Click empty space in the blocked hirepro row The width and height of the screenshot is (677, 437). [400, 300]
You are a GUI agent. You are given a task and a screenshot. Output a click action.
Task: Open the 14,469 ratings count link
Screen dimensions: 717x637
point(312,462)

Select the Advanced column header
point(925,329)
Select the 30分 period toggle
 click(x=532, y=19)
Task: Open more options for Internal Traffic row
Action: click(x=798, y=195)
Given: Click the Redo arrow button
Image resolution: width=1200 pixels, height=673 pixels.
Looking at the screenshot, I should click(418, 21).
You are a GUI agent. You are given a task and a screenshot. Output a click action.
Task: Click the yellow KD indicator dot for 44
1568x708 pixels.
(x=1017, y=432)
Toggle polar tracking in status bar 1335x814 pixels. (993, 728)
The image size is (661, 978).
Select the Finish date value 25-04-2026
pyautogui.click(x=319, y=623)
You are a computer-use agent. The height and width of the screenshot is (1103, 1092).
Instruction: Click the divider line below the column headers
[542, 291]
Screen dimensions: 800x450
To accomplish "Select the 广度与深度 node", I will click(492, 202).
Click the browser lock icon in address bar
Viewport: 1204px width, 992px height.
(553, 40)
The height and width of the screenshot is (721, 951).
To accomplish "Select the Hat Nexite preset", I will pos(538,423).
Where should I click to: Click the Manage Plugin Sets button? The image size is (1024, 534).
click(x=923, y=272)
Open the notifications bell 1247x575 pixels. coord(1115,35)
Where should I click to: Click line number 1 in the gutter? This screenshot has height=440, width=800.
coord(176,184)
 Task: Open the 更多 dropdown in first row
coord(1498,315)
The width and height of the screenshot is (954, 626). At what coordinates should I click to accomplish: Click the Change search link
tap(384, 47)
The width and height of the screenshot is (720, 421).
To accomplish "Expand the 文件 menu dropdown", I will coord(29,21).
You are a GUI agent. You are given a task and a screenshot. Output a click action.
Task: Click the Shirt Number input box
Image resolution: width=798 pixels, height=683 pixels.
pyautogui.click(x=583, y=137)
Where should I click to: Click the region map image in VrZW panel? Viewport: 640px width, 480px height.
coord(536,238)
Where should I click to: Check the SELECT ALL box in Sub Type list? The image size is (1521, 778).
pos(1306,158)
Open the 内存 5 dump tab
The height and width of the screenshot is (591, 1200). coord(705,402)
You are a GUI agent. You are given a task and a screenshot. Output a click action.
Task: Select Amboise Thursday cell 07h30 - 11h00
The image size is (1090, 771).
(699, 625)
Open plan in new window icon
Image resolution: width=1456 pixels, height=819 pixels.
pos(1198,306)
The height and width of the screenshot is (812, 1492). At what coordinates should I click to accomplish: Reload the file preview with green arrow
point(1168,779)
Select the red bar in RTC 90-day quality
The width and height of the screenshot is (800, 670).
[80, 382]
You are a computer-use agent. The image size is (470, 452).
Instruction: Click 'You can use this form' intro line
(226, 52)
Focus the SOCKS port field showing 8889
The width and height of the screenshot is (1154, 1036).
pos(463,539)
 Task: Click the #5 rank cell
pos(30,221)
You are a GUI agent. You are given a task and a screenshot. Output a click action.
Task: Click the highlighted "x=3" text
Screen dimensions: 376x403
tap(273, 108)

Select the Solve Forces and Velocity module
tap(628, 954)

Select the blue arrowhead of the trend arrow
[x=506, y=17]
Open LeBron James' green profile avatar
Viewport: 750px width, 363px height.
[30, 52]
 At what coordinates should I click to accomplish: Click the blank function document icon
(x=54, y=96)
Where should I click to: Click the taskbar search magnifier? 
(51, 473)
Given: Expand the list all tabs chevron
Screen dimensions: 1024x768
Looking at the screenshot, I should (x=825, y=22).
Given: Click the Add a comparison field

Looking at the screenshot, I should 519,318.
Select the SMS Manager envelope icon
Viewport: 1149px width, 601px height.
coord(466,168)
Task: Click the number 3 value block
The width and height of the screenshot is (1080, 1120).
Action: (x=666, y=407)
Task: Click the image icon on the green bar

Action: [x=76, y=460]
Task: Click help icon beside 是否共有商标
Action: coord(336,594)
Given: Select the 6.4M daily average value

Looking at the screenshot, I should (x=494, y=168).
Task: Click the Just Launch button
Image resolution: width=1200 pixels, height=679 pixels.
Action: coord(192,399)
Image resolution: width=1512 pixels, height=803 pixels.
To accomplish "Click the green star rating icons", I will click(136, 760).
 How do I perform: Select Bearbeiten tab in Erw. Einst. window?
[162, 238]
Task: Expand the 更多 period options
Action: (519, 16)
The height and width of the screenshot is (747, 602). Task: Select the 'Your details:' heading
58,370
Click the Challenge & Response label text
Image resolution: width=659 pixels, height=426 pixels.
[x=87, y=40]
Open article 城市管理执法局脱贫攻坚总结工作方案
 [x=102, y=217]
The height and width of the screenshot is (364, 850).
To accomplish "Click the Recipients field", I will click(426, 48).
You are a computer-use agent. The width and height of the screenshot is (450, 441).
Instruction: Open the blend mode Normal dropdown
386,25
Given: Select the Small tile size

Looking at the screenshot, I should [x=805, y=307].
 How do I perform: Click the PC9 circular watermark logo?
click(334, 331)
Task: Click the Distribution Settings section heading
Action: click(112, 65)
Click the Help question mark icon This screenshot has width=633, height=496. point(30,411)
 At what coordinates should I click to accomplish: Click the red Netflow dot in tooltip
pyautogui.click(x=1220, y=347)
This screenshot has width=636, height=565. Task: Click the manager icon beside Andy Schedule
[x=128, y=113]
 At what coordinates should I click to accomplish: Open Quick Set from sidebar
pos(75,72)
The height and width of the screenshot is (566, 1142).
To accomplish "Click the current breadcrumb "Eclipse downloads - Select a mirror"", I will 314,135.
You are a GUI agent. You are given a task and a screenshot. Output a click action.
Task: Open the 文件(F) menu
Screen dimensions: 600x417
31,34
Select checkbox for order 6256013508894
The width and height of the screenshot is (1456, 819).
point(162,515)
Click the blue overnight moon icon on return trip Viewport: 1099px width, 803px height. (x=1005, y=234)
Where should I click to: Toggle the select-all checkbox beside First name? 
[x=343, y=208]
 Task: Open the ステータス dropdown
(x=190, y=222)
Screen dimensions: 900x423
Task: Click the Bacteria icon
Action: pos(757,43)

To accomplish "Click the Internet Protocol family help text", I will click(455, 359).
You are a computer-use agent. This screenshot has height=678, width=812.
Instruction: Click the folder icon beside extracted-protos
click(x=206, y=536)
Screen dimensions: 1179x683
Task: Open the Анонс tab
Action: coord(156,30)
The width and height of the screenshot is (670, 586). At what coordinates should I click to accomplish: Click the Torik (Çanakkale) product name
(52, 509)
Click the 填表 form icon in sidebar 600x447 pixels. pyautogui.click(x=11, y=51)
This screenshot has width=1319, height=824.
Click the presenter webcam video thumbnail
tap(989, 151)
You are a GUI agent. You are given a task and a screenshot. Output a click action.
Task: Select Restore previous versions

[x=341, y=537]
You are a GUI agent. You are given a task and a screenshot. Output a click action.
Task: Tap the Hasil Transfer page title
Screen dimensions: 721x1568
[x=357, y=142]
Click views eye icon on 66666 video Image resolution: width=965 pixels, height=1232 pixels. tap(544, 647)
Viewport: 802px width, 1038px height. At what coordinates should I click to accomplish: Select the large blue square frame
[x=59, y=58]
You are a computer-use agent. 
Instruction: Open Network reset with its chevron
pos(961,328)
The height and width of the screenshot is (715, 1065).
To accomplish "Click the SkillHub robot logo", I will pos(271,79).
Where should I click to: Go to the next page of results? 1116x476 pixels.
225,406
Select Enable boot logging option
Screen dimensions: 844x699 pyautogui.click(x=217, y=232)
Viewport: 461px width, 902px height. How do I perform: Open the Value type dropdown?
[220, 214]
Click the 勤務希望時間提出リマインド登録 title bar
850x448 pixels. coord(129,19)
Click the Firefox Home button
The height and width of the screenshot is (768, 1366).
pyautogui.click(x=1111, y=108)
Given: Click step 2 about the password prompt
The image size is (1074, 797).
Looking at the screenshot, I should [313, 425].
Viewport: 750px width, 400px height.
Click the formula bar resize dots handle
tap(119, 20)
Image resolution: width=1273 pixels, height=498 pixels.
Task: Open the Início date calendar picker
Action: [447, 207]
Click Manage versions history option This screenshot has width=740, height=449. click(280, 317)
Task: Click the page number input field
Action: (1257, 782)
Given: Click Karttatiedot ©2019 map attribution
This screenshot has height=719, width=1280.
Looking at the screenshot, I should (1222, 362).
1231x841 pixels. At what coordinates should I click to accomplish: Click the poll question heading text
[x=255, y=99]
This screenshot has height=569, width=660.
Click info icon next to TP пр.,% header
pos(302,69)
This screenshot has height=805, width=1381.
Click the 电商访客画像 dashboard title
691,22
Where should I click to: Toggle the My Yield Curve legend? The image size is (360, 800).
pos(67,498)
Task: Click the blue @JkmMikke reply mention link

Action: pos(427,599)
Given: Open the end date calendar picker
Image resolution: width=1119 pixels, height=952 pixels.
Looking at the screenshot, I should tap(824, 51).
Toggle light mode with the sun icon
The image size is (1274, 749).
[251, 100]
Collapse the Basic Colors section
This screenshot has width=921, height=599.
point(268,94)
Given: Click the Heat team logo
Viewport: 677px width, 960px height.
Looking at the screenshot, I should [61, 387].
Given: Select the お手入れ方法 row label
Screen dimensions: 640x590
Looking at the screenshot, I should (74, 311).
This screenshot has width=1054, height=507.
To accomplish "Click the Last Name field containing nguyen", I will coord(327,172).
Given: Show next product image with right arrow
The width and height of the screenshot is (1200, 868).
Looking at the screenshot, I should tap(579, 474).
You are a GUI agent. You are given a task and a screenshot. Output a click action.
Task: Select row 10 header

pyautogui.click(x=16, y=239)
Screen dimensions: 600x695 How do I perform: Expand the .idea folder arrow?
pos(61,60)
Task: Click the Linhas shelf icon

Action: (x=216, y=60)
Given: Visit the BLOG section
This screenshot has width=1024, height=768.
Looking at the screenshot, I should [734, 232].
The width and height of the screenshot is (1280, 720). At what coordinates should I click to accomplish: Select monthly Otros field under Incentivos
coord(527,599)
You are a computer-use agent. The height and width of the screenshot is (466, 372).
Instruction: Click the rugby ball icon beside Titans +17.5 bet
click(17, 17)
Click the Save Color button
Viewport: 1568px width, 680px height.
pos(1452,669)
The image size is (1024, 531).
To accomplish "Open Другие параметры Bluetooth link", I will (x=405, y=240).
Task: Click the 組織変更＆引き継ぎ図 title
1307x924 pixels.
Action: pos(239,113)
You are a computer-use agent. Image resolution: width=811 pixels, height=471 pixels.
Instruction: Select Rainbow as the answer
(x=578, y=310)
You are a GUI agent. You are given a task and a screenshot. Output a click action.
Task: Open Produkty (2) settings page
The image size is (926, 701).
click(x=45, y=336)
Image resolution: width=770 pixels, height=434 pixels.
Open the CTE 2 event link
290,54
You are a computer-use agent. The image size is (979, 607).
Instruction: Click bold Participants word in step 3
::::::::
Exercise directions: Your task is to copy every line in the entries that holds the string "menu".

Answer below:
To accomplish "Expand the 文件 menu dropdown", I will coord(29,21).
Task: Open the 文件(F) menu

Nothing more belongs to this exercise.